#### WORK TASK:
Only lines with the string "pixels" matter here; gather them from the material below.

#### RECORDED DATA:
▼

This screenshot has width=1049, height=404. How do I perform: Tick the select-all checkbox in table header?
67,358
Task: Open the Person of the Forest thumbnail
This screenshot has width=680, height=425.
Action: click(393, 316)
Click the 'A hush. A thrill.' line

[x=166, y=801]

▲
▼

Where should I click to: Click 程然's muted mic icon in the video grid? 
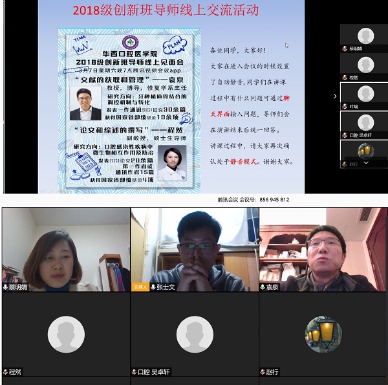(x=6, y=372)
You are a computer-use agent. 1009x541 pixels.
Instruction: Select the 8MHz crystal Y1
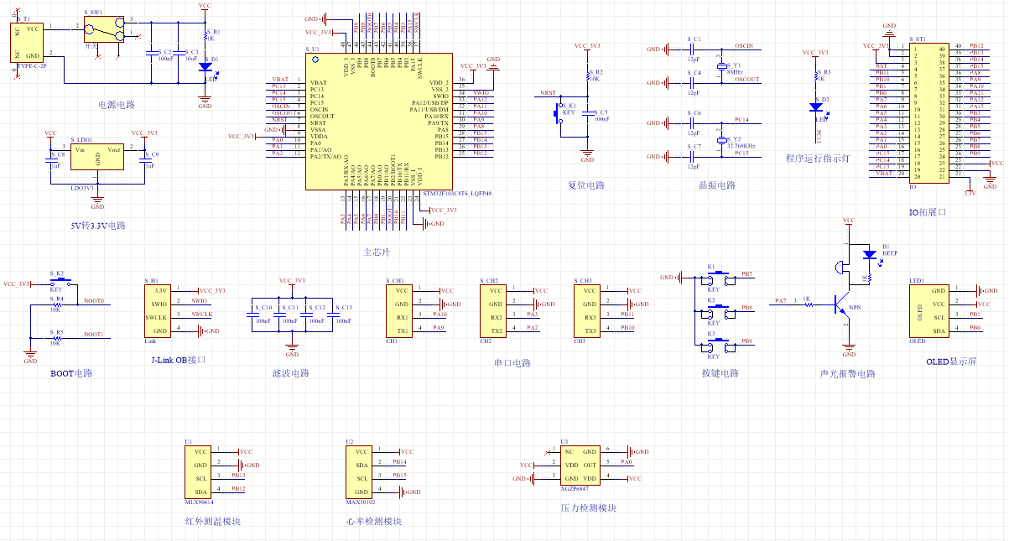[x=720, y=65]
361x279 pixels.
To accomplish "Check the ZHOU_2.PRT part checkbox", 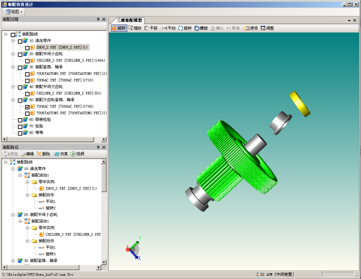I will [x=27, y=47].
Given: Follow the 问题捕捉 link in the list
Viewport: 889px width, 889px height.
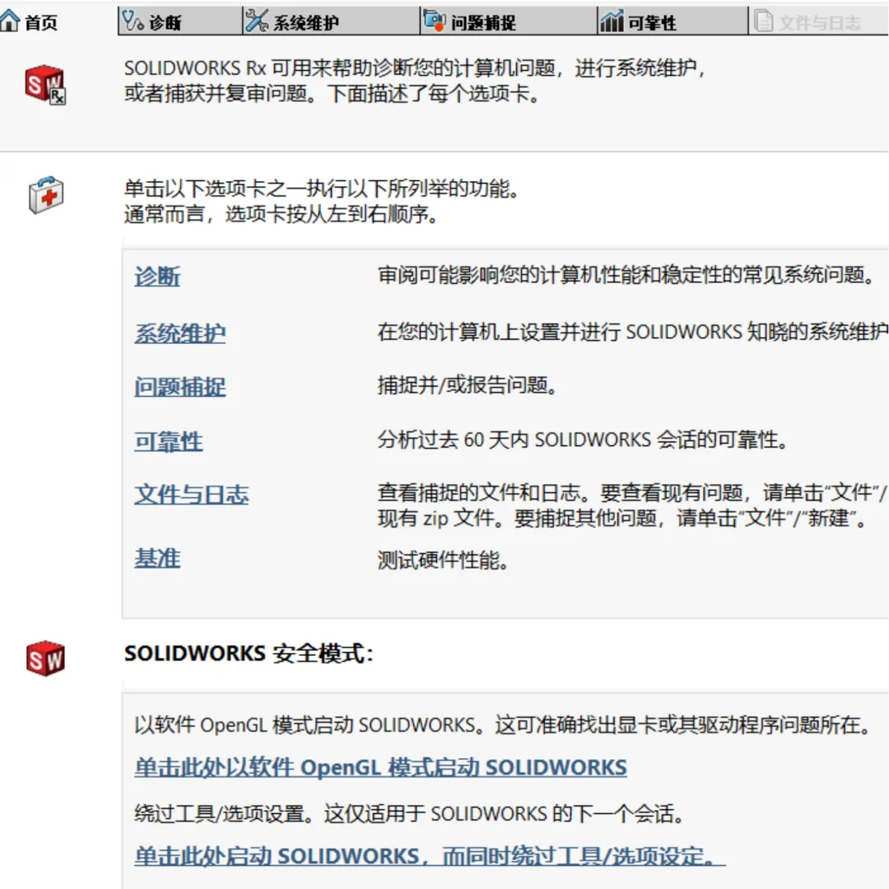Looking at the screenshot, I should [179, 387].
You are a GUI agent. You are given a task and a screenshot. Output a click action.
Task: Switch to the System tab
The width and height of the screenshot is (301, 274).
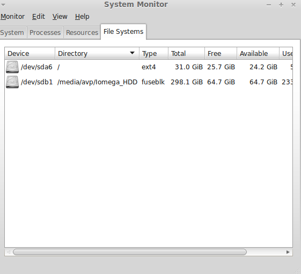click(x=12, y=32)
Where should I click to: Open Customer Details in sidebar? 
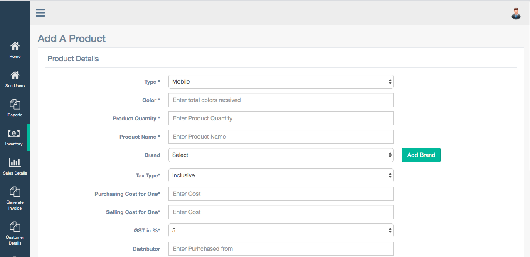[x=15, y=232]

▲
▼

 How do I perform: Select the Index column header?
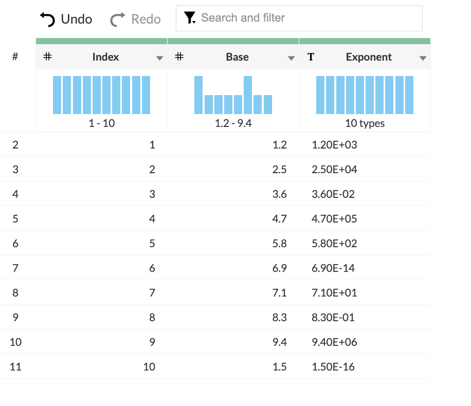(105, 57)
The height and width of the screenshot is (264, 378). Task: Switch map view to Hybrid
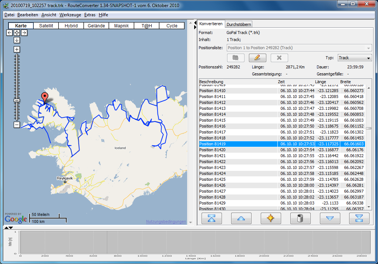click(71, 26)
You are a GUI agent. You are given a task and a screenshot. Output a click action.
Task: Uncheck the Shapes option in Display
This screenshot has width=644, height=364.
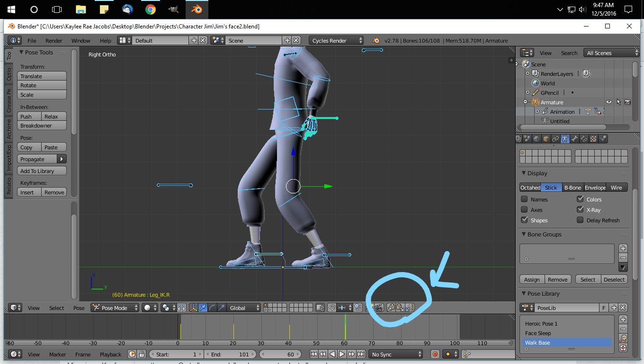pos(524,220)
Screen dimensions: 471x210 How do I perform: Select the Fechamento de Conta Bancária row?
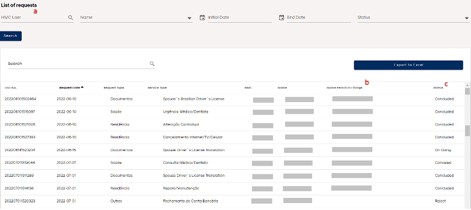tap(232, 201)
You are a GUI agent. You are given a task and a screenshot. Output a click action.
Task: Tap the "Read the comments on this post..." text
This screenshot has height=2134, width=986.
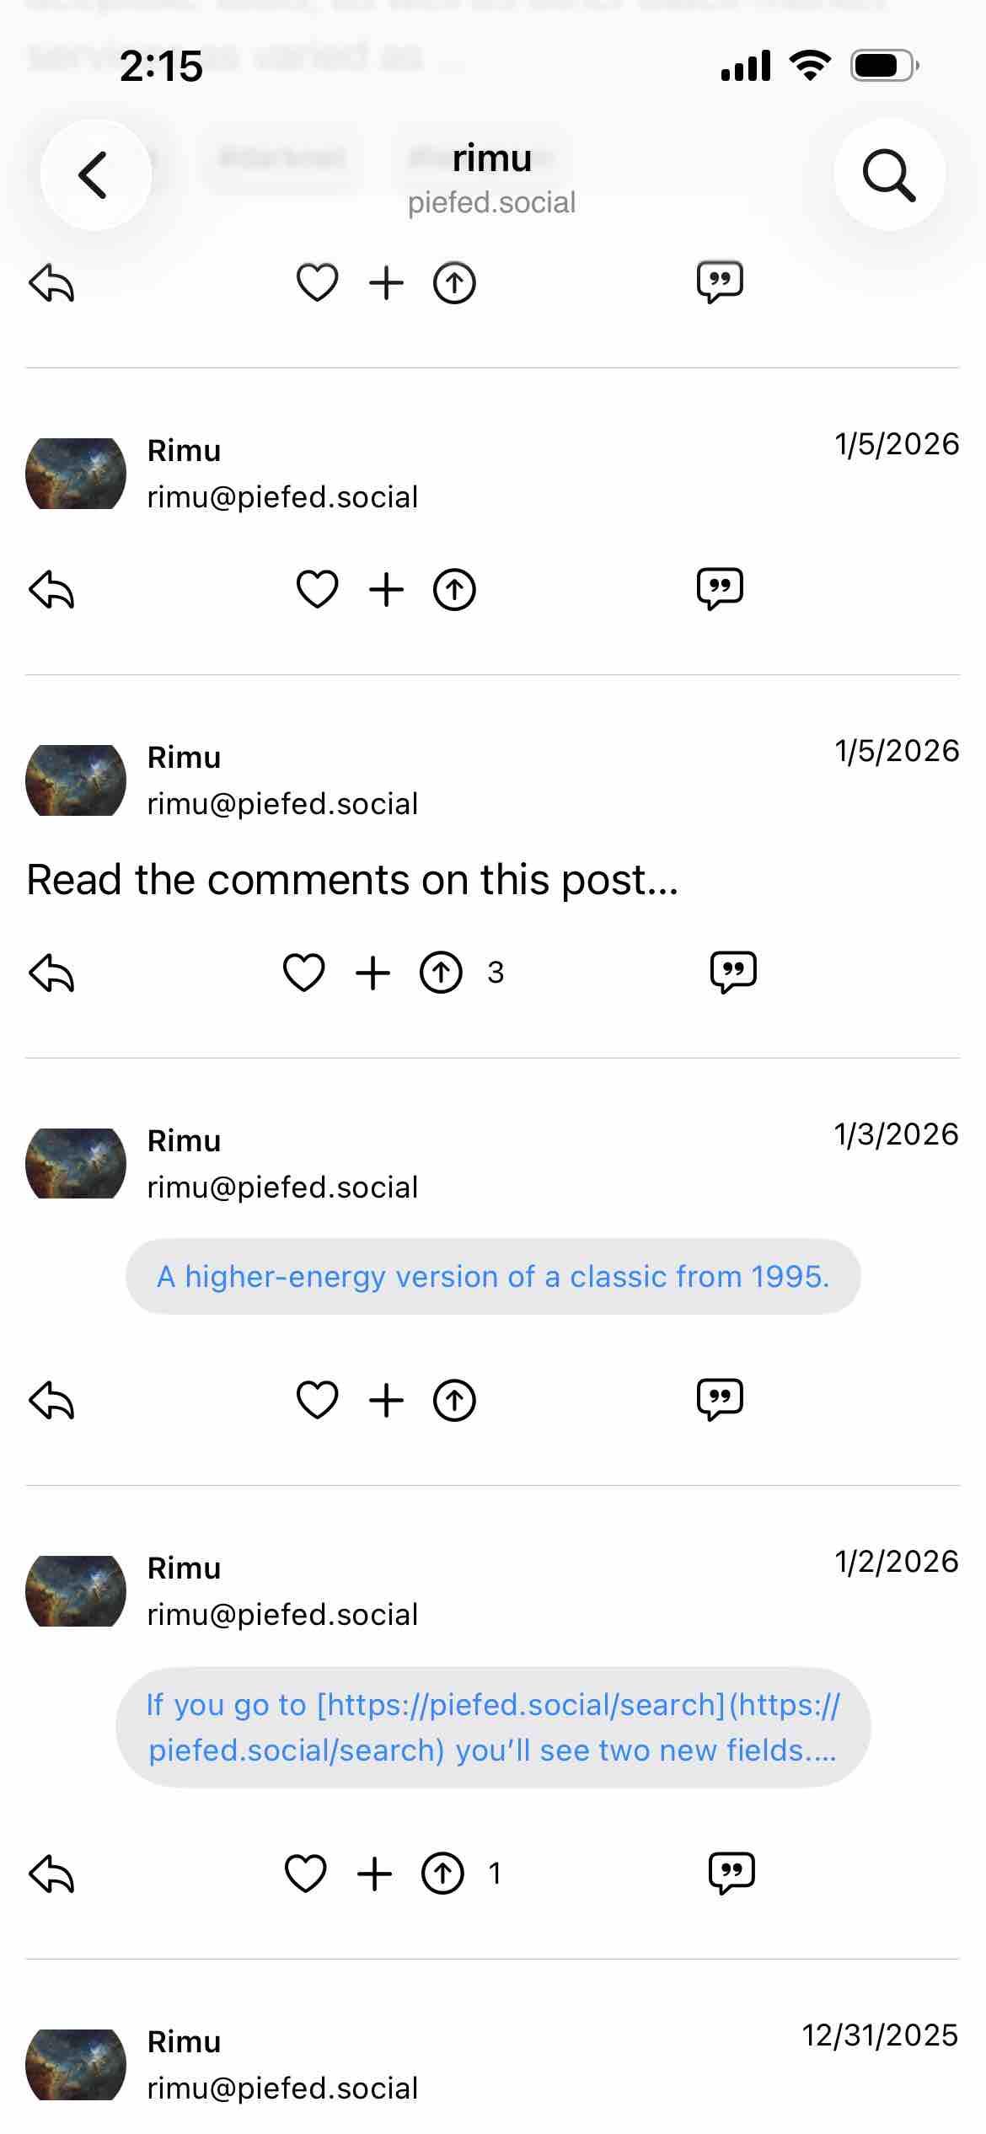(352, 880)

▲

#### REPLY:
You are a computer-use agent. 1009x541 pixels.
361x279 pixels.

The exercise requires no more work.